● ABOUT THIS EXERCISE
Look for "Sneakers" in each line of the entries, and return the matching lines.
(RECORDS FOR THE EXERCISE)
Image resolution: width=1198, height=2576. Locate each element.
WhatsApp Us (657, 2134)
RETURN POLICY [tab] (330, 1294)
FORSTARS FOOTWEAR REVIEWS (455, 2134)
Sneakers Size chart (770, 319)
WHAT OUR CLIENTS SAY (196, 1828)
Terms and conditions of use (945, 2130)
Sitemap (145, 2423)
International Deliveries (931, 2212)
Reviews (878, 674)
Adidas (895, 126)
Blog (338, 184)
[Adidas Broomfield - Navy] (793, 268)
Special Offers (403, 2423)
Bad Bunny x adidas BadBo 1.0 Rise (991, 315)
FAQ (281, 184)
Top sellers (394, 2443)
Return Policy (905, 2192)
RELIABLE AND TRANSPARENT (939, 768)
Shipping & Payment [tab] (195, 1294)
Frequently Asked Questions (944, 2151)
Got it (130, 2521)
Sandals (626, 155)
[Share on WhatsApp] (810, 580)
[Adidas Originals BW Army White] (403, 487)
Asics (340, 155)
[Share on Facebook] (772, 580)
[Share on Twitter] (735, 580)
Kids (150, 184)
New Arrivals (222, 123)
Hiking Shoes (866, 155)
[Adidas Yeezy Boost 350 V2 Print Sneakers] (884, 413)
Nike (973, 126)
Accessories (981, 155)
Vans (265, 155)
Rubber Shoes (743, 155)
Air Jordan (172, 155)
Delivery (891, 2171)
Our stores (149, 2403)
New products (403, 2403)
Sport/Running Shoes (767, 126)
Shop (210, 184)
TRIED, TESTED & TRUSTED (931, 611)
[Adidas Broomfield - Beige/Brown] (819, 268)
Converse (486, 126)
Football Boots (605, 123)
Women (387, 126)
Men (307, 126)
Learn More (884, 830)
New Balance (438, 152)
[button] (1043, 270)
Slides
(End RECORDS FOR THE EXERCISE)
● EXPECTED ANSWER
Sneakers Size chart (770, 319)
[Adidas Yeezy Boost 350 V2 Print Sneakers] (884, 413)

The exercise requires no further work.